======== Document section

PoliticES 2023 | Portal ODESIA

The dataset is an extension of the PoliCorpus 2020 dataset and the corpus used for the PoliticES 2022 shared task. It was collected from 2020 and 2022 from the Twitter accounts of politicians, political journalists, and celebrities in Spain using the UMUCorpusClassifier. These users were selected because their political affiliation can be guessed according to the party to which politicians belong, the editorial line of the newspapers where journalists write, or which kind of political parties the celebrities support. The politicians accounts were selected from: (1) members of the government of Spain, (2) members of the Congress and Senate of Spain, (3) mayors of some important cities in Spain, (4) presidents of the autonomous communities, (5) former politicians, and (6) collaborators affiliated with political parties. Journalists were selected from different Spanish news media, such as ABC, El País, El Diario, El Mundo or La Razón among others. The tweets that belong to each cluster are selected favoring the diversity, including texts from different dates and topics. Each cluster is labeled with with self-assigned gender (male, female), profession (celebrity, politician, journalist), and political spectrum on two axes: binary (left, right) and multiclass (left, moderate left, moderate right, right). The final dataset consists of 2797 clusters of 80 tweets each.

================
======== Data records

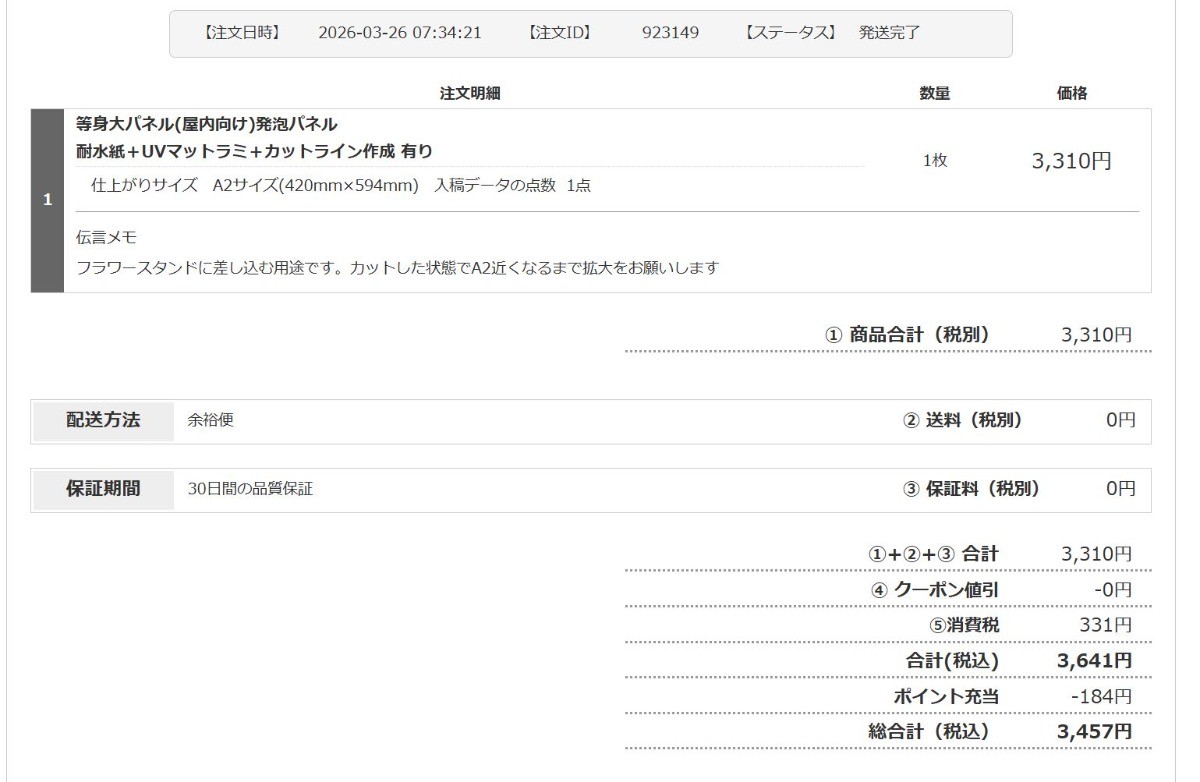Click the order ID number 923149

pos(670,33)
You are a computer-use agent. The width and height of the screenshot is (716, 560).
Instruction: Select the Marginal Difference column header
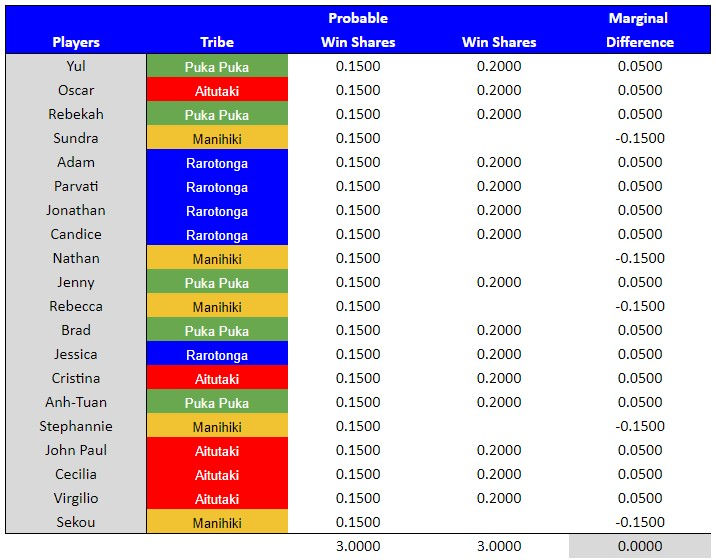640,30
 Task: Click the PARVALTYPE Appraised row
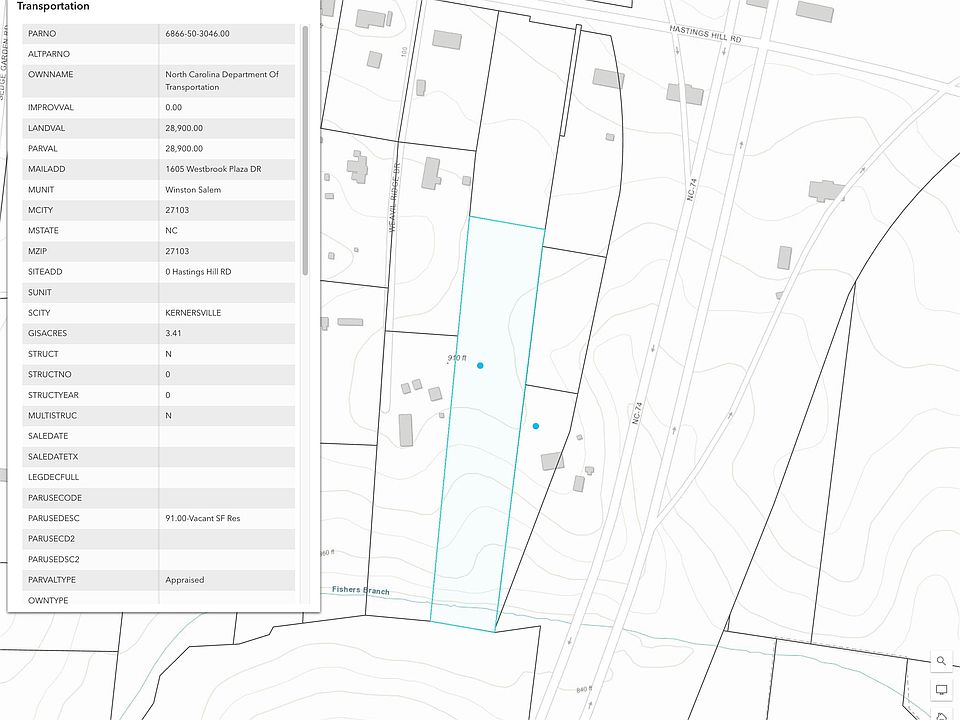pos(159,580)
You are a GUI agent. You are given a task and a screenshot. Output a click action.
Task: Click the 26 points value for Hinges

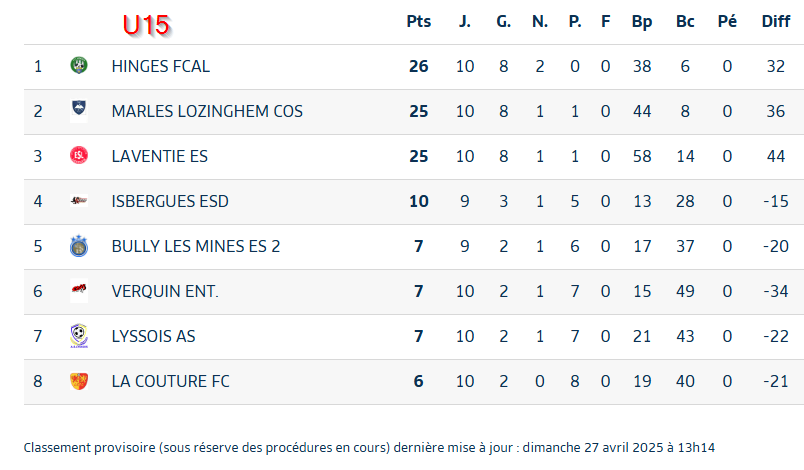[418, 66]
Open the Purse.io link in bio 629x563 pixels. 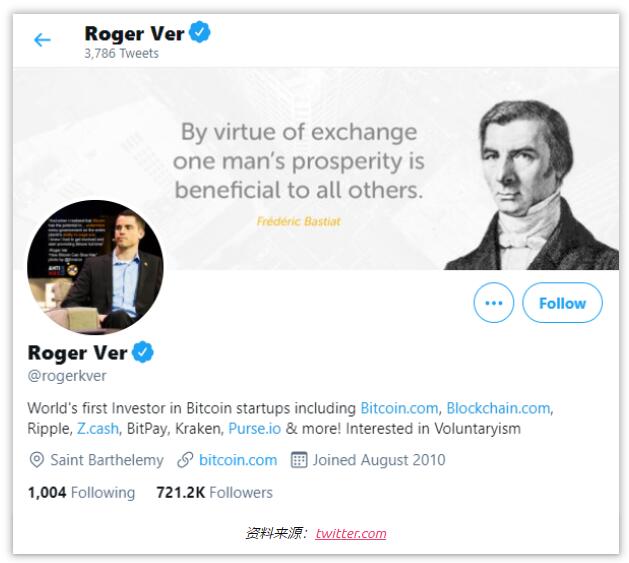254,428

================

- _Work to complete_:
(A) Answer these questions using the PoliticES 2023 dataset description:
(i) What tool was used to collect the tweets?
(ii) How many tweets does each cluster contain?
(iii) What are the classes of the multiclass political spectrum axis?
(B) Pick up the PoliticES 2023 dataset description after its final sentence and carry it on.
The records are separate material, unrelated to the PoliticES 2023 dataset description.

- _The replies_:
(A)
(i) The UMUCorpusClassifier.
(ii) 80 tweets.
(iii) Left, moderate left, moderate right, and right.

(B)
Language(s)

Spanish

Year

2023

Domain

Social

Politics

Text types

Tweets

Annotations

self-assigned gender (male, female), profession (celebrity, politician, journalist), and political spectrum on two axes: binary (left, right) and multiclass (left, moderate left, moderate right, right)

Data access

Registration

Data link

https://codalab.lisn.upsaclay.fr/competitions/10173

Publication

José Antonio Garcia-Díaz, Salud María Jiménez-Zafra, María-Teresa Martín-Valdivia, Francisco García-Sánchez, Luis Alfonso Ureña-López, Rafael Valencia-García (2023) Overview of PoliticES at IberLEF 2023: Political Ideology Detection in Spanish Texts Procesamiento del Lenguaje Natural, Revista nº 71, septiembre de 2023, pp. 409-416.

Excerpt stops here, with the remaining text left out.